■ **The data**
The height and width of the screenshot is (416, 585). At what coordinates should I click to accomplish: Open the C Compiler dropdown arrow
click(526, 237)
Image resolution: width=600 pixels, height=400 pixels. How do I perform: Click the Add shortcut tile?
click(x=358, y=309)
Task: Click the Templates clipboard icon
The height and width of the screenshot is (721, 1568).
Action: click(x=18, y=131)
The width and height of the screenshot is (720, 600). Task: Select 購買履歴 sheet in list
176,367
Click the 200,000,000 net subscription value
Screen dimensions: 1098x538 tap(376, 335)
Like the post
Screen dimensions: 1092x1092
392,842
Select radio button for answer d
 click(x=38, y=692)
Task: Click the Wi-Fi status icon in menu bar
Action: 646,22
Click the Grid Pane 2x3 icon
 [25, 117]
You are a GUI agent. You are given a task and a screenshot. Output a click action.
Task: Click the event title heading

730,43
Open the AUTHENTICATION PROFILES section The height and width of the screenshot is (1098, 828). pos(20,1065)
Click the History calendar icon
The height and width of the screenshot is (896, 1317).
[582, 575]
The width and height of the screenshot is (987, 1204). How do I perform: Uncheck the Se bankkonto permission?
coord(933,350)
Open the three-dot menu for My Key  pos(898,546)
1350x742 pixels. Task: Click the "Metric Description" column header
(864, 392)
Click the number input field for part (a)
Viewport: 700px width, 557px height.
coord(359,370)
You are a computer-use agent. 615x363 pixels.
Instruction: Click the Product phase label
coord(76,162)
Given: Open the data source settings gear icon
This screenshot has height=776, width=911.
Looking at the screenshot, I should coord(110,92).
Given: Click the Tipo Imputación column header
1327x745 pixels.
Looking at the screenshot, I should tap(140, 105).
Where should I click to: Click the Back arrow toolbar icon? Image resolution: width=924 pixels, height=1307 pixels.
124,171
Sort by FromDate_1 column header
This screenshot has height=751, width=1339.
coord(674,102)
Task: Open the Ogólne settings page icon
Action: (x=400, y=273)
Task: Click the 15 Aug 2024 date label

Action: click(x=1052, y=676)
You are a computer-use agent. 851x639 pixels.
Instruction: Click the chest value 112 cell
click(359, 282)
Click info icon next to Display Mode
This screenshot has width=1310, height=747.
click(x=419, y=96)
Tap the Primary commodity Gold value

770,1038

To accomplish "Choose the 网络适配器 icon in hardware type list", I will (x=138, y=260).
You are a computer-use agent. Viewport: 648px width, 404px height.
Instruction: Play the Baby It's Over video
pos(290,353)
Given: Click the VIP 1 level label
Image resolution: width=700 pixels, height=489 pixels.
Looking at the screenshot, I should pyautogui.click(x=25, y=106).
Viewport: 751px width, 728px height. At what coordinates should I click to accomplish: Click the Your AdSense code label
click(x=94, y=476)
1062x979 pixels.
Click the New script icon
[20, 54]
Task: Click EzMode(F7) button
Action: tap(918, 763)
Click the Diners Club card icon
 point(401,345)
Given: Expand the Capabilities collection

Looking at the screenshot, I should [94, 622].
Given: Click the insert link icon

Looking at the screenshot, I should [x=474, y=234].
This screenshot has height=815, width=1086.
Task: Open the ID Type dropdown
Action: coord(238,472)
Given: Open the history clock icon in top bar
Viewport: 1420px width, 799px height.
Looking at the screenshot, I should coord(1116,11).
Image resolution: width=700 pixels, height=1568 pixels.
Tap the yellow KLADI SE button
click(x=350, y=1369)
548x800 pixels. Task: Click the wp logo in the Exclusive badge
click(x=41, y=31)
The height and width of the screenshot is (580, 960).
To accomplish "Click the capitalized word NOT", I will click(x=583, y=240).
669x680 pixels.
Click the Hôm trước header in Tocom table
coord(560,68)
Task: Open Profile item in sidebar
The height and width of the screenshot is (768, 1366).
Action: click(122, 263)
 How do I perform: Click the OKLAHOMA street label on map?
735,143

■ **What you are asked to do**
Output the records above exactly as written.

■ **Completed task**
The height and width of the screenshot is (416, 585). At what coordinates should I click to accomplish: Open the C Compiler dropdown arrow
click(526, 237)
Image resolution: width=600 pixels, height=400 pixels. How do I perform: Click the Add shortcut tile?
click(x=358, y=309)
Task: Click the Templates clipboard icon
The height and width of the screenshot is (721, 1568).
Action: click(x=18, y=131)
The width and height of the screenshot is (720, 600). Task: Select 購買履歴 sheet in list
176,367
Click the 200,000,000 net subscription value
Screen dimensions: 1098x538 tap(376, 335)
Like the post
Screen dimensions: 1092x1092
392,842
Select radio button for answer d
 click(x=38, y=692)
Task: Click the Wi-Fi status icon in menu bar
Action: 646,22
Click the Grid Pane 2x3 icon
 [25, 117]
You are a GUI agent. You are given a task and a screenshot. Output a click action.
Task: Click the event title heading

730,43
Open the AUTHENTICATION PROFILES section The height and width of the screenshot is (1098, 828). pos(20,1065)
Click the History calendar icon
The height and width of the screenshot is (896, 1317).
[582, 575]
The width and height of the screenshot is (987, 1204). How do I perform: Uncheck the Se bankkonto permission?
coord(933,350)
Open the three-dot menu for My Key  pos(898,546)
1350x742 pixels. Task: Click the "Metric Description" column header
(864, 392)
Click the number input field for part (a)
Viewport: 700px width, 557px height.
coord(359,370)
You are a computer-use agent. 615x363 pixels.
Instruction: Click the Product phase label
coord(76,162)
Given: Open the data source settings gear icon
This screenshot has height=776, width=911.
Looking at the screenshot, I should coord(110,92).
Given: Click the Tipo Imputación column header
1327x745 pixels.
Looking at the screenshot, I should tap(140, 105).
Where should I click to: Click the Back arrow toolbar icon? Image resolution: width=924 pixels, height=1307 pixels.
124,171
Sort by FromDate_1 column header
This screenshot has height=751, width=1339.
coord(674,102)
Task: Open the Ogólne settings page icon
Action: (x=400, y=273)
Task: Click the 15 Aug 2024 date label

Action: click(x=1052, y=676)
You are a computer-use agent. 851x639 pixels.
Instruction: Click the chest value 112 cell
click(359, 282)
Click info icon next to Display Mode
This screenshot has width=1310, height=747.
click(x=419, y=96)
Tap the Primary commodity Gold value

770,1038

To accomplish "Choose the 网络适配器 icon in hardware type list", I will (x=138, y=260).
You are a computer-use agent. Viewport: 648px width, 404px height.
Instruction: Play the Baby It's Over video
pos(290,353)
Given: Click the VIP 1 level label
Image resolution: width=700 pixels, height=489 pixels.
Looking at the screenshot, I should pyautogui.click(x=25, y=106).
Viewport: 751px width, 728px height. At what coordinates should I click to accomplish: Click the Your AdSense code label
click(x=94, y=476)
1062x979 pixels.
Click the New script icon
[20, 54]
Task: Click EzMode(F7) button
Action: tap(918, 763)
Click the Diners Club card icon
 point(401,345)
Given: Expand the Capabilities collection

Looking at the screenshot, I should [94, 622].
Given: Click the insert link icon

Looking at the screenshot, I should [x=474, y=234].
This screenshot has height=815, width=1086.
Task: Open the ID Type dropdown
Action: coord(238,472)
Given: Open the history clock icon in top bar
Viewport: 1420px width, 799px height.
Looking at the screenshot, I should coord(1116,11).
Image resolution: width=700 pixels, height=1568 pixels.
Tap the yellow KLADI SE button
click(x=350, y=1369)
548x800 pixels. Task: Click the wp logo in the Exclusive badge
click(x=41, y=31)
The height and width of the screenshot is (580, 960).
To accomplish "Click the capitalized word NOT", I will click(x=583, y=240).
669x680 pixels.
Click the Hôm trước header in Tocom table
coord(560,68)
Task: Open Profile item in sidebar
The height and width of the screenshot is (768, 1366).
Action: click(122, 263)
 How do I perform: Click the OKLAHOMA street label on map?
735,143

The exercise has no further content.